PROBLEM TO SOLVE:
Look through the data below for the line with "Viewport: 1568px width, 294px", and transcribe it exactly together with each line after it up to and including the line with "This screenshot has height=736, width=1188.". Give nothing else.

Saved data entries
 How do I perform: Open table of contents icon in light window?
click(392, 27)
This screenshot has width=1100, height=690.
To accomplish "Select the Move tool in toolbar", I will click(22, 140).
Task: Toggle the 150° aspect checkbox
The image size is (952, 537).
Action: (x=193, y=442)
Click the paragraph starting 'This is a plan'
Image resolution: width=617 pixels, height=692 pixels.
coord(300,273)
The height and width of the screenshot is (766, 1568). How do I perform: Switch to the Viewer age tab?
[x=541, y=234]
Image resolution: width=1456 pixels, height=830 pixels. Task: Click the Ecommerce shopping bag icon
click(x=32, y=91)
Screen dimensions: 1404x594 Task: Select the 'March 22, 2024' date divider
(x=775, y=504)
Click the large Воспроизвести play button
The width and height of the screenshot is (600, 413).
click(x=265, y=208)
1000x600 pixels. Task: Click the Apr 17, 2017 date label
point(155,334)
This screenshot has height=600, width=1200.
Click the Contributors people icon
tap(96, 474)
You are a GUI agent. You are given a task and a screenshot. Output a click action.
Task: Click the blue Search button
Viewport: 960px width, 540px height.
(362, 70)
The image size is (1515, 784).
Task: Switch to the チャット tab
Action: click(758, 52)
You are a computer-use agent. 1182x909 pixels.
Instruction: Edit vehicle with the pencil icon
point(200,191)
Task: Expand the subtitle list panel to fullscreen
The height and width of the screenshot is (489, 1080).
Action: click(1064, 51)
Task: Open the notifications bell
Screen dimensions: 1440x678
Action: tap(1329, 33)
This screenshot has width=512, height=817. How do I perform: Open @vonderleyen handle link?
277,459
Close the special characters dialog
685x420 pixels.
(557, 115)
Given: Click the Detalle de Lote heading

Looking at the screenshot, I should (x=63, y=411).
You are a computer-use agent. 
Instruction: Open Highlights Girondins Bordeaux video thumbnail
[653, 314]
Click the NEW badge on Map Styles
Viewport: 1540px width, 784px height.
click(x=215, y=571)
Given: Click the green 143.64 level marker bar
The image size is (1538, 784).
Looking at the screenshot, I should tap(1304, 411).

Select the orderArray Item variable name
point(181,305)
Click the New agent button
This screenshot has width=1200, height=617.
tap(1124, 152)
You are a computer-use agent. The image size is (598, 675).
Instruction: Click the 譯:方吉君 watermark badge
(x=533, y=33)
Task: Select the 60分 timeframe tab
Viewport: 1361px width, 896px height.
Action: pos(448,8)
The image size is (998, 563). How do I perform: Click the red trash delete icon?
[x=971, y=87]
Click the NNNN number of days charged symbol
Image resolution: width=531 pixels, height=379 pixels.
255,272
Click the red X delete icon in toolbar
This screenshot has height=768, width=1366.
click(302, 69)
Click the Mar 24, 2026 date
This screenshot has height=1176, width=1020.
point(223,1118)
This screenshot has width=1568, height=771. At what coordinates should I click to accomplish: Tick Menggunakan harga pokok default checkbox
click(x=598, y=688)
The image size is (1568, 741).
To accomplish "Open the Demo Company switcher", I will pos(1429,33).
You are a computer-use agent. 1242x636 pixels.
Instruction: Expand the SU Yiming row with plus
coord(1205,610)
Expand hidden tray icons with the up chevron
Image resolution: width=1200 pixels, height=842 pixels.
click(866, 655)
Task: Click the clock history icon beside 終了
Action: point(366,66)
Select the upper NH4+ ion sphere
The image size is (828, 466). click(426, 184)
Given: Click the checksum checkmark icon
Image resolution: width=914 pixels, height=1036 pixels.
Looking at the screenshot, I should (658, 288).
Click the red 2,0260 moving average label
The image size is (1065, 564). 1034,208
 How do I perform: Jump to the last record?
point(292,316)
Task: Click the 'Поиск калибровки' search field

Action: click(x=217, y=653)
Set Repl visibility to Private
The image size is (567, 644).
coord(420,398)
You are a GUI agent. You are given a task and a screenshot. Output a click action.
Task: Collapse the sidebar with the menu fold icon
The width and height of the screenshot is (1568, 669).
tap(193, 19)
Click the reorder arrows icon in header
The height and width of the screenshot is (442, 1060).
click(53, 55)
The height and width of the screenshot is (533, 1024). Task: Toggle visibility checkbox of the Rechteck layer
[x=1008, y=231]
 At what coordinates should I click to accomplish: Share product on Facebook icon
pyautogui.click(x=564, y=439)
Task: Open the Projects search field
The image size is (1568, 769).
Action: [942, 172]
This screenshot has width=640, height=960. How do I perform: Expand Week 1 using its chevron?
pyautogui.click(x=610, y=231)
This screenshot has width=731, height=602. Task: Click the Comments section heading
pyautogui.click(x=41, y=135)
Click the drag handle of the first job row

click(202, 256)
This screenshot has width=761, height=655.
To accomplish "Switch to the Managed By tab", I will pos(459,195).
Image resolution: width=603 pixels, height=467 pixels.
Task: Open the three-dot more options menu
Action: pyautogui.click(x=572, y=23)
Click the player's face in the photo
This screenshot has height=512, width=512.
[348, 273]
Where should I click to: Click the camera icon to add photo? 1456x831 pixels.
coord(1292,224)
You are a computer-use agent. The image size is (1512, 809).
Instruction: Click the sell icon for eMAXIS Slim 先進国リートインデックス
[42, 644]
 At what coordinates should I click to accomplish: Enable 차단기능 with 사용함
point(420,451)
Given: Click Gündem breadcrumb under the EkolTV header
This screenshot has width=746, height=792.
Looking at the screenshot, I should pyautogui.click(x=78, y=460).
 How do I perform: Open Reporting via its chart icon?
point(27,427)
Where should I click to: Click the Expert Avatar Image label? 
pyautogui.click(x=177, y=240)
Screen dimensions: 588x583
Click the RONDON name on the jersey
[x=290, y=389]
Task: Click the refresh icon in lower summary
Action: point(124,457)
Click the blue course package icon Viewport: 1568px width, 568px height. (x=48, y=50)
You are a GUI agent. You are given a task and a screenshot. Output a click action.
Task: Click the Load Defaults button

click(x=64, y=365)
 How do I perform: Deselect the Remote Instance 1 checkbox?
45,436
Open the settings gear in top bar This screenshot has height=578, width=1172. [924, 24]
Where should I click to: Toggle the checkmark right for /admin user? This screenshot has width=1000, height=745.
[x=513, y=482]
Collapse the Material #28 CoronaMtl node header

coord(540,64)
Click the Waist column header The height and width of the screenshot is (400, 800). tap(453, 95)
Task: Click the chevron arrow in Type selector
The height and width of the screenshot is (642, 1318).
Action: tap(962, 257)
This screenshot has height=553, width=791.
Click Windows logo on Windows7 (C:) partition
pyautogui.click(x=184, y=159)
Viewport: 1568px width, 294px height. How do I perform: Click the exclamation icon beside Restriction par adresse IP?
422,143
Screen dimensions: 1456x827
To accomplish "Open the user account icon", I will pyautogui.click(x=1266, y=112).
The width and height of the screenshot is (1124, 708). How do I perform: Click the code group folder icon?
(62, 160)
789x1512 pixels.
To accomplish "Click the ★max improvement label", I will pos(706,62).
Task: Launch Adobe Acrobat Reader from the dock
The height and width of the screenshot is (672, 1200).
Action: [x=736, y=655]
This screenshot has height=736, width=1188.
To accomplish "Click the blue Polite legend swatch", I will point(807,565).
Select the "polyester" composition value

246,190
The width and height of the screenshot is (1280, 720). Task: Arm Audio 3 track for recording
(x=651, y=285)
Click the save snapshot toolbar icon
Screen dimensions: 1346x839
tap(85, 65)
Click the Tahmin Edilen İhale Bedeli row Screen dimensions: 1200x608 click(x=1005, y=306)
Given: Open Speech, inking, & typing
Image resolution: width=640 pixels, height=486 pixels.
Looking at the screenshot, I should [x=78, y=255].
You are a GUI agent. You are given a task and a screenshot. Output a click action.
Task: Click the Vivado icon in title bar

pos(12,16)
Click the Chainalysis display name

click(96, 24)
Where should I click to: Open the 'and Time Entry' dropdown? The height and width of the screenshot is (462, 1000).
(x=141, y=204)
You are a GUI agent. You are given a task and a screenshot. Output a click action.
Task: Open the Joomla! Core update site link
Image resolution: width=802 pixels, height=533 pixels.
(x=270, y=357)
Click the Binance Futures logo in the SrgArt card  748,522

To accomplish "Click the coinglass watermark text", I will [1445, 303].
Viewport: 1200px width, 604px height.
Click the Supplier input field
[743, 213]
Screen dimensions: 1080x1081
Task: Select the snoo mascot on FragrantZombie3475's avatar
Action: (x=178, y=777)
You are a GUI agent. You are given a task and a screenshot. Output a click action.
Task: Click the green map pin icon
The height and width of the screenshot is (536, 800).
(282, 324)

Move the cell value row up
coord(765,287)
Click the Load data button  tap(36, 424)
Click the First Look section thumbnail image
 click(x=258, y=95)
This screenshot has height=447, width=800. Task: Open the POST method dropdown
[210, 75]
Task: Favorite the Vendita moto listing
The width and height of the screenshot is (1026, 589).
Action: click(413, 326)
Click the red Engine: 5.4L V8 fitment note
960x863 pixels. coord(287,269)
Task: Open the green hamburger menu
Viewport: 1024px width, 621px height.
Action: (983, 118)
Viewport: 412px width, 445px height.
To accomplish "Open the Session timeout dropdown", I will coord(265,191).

ANSWER BELOW:
Viewport: 1568px width, 294px height. How do I perform: Click the exclamation icon beside Restriction par adresse IP?
422,143
Screen dimensions: 1456x827
To accomplish "Open the user account icon", I will pyautogui.click(x=1266, y=112).
The width and height of the screenshot is (1124, 708). How do I perform: Click the code group folder icon?
(62, 160)
789x1512 pixels.
To accomplish "Click the ★max improvement label", I will pos(706,62).
Task: Launch Adobe Acrobat Reader from the dock
The height and width of the screenshot is (672, 1200).
Action: [x=736, y=655]
This screenshot has height=736, width=1188.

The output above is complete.